### 开发者笔记
作者：***HakureiPOI***

最后更新：2024/8/19

功能：根据关键词对ESJ轻小说进行下载

待实现功能：一大堆

使用手册：见实例化部分

---

### 准备工作

In [None]:
!pip install opencc



In [None]:
import pandas as pd
import requests
import logging
import json
import time
import os
import sys
import re
import bs4
import pickle
from opencc import OpenCC
from bs4 import BeautifulSoup
from concurrent.futures import ThreadPoolExecutor

In [None]:
os.makedirs('logs', exist_ok = True)

In [None]:
logger = logging.getLogger(__name__)
logger.setLevel(logging.DEBUG)

formatter = logging.Formatter('%(asctime)s - [%(levelname)s] - %(message)s')

streamHandler = logging.StreamHandler()
streamHandler.setFormatter(formatter)
logger.addHandler(streamHandler)

fileHandler = logging.FileHandler('logs/log.txt')
fileHandler.setFormatter(formatter)
logger.addHandler(fileHandler)

---
### 轻小说爬虫类

以后应该都会按照这个模板来实现

In [None]:
class AbstractScraper():
    def __init__(self, usr, pwd, domain_name, path):
        self.usr = usr
        self.pwd = pwd
        self.domain_name = domain_name
        self.path = path
        self.api = Interface(usr, pwd, domain_name)
        self.keyword = ''
        self.novels = []
        self.simplify = False
        self.login()
    def login(self):
        pass
    def search(self):
        pass
    def print_novels(self):
        pass
    def set_keyword(self, keyword):
        pass
    def set_simplify(self):
        pass
    def get_web_novels(self):
        pass
    def get_local_novels(self):
        pass
    def update_novels(self):
        pass
    def download_novels(self):
        pass
    def save_novels(self):
        pass

In [None]:
class Scraper(AbstractScraper):
    def __init__(self, usr, pwd, domain_name, path):
        super().__init__(usr, pwd, domain_name, path)

    def login(self):
        try:
            response = self.api.login()
            assert response.status_code == 200
            logger.info(f'login success, {self.usr}')
        except Exception as e:
            logger.warning(f'login error, {type(e).__name__}-{e}')
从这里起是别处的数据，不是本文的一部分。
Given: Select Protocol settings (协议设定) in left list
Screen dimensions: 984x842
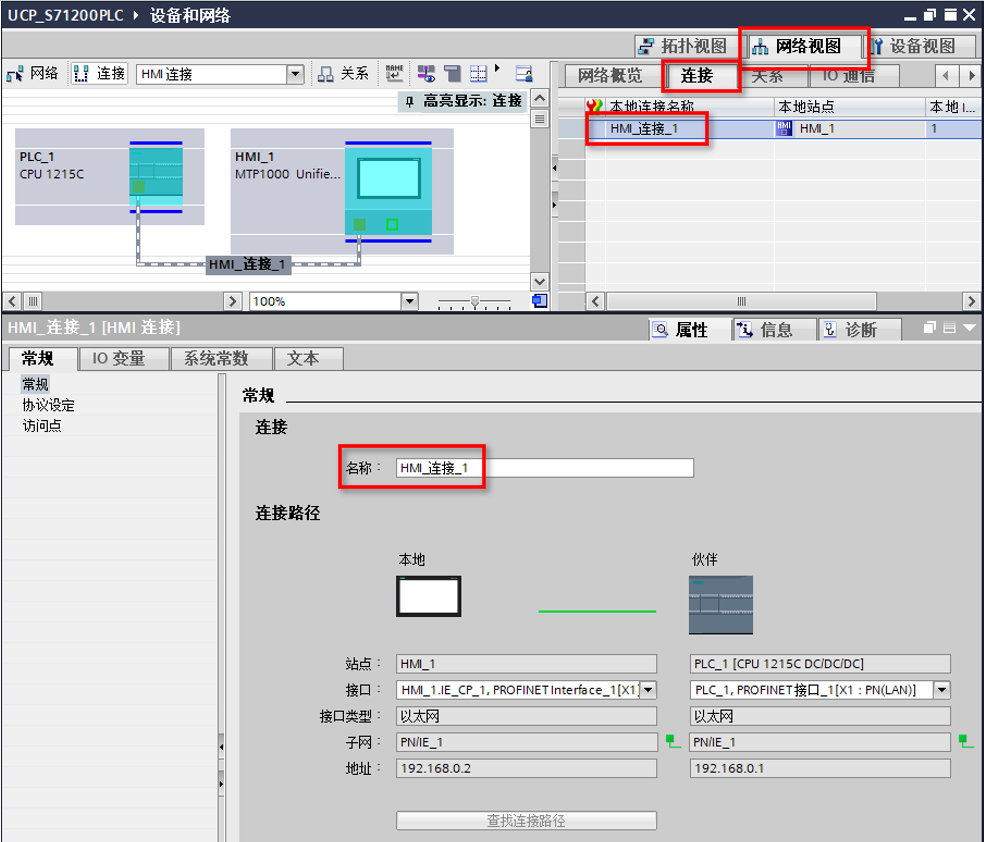Looking at the screenshot, I should coord(48,405).
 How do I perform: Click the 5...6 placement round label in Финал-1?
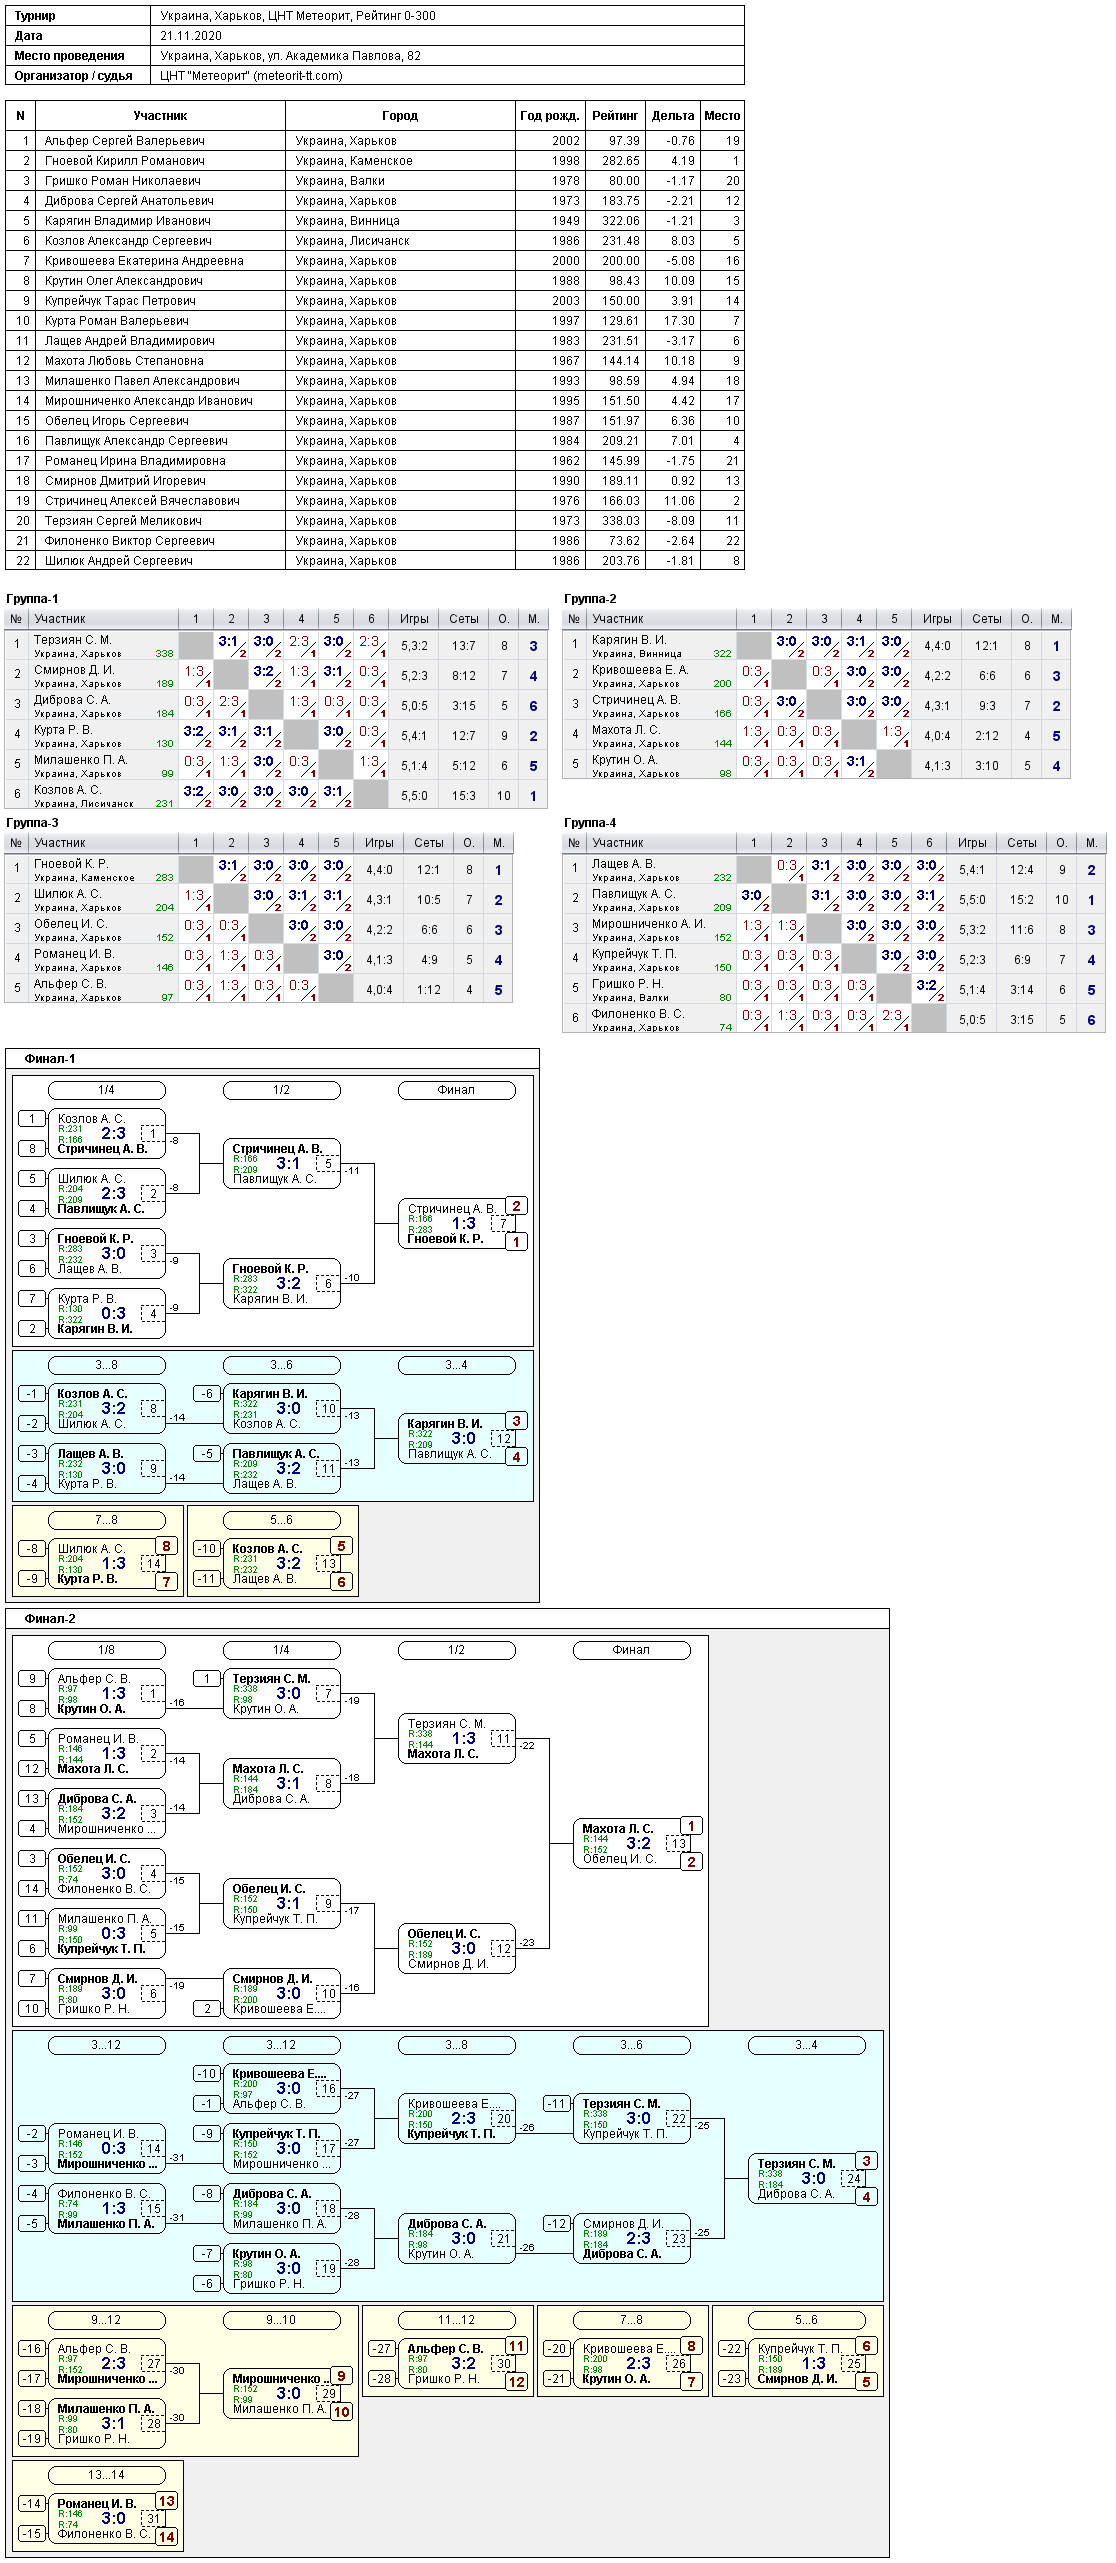pyautogui.click(x=281, y=1520)
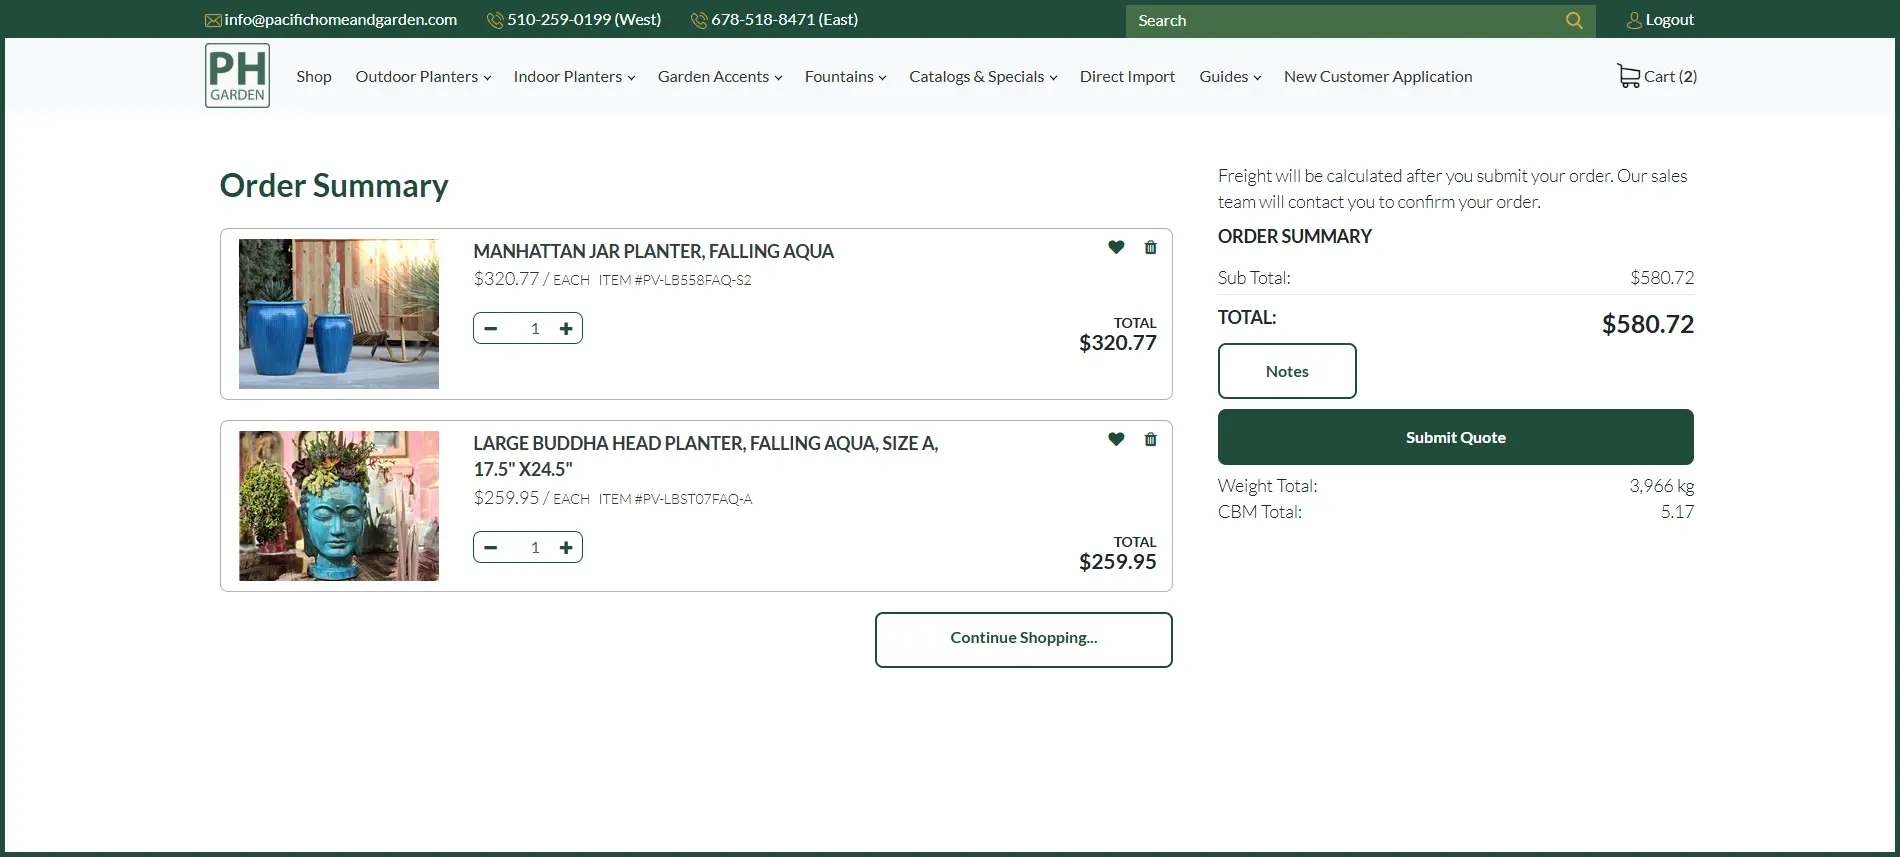Increase Buddha Head Planter quantity
This screenshot has width=1900, height=857.
(x=566, y=547)
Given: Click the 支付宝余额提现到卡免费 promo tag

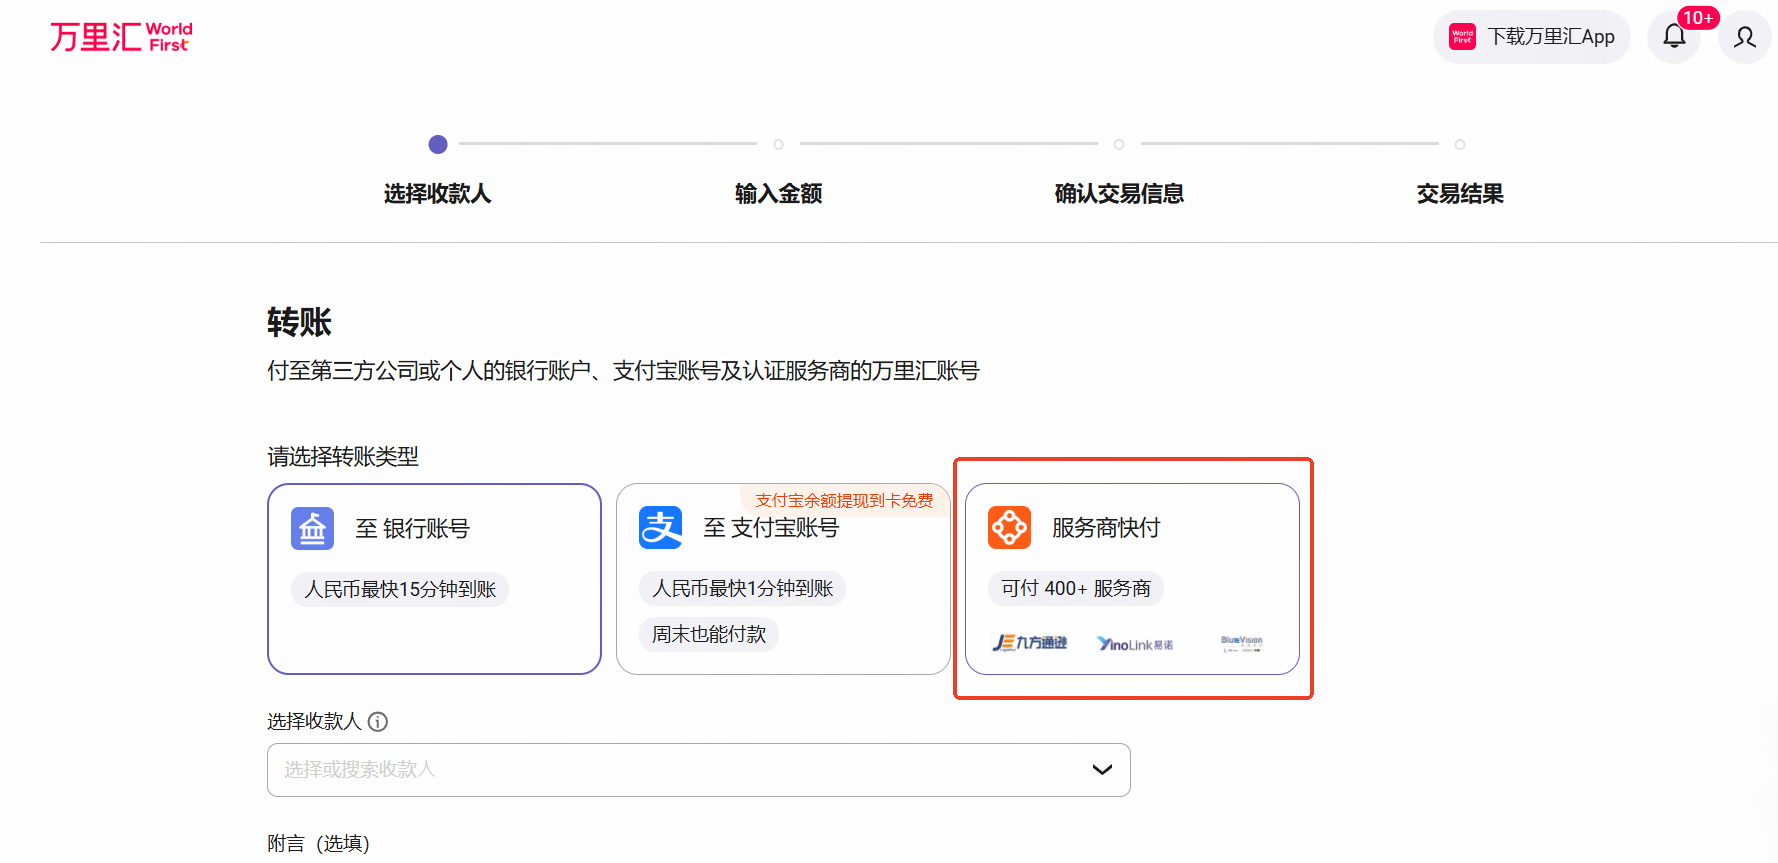Looking at the screenshot, I should 843,500.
    def set_keyword(self, keyword):
        try:
            self.keyword = str(keyword)
            assert isinstance(self.keyword, str)
            logger.info(f'set keyword to {self.keyword}')

        except Exception as e:
            logger.warning(f'set keyword error, {type(e).__name__}-{e}')

    def set_simplify(self, simplify):
        try:
            self.simplify = bool(simplify)
            logger.info(f'set simplify to {self.simplify}')

        except Exception as e:
            logger.warning(f'set simplify error, {type(e).__name__}-{e}')

    def search(self, novel_type = 0, order_method = 1):
        try:
            response = self.api.search(self.keyword, novel_type, order_method)
            assert response.status_code == 200
            logger.info(f'search success, {self.keyword}')
            return response
        except Exception as e:
            logger.warning(f'search error, {type(e).__name__}-{e}')

    def print_novels(self):
        try:
            print('novels are as follows:')
            for index, novel in enumerate(self.novels):
                print(f'{index + 1 :<4} : {novel}')
            print(f'altogether, there are {len(self.novels)} novels.')

        except Exception as e:
            logger.warning(f'print novels error, {type(e).__name__}-{e}')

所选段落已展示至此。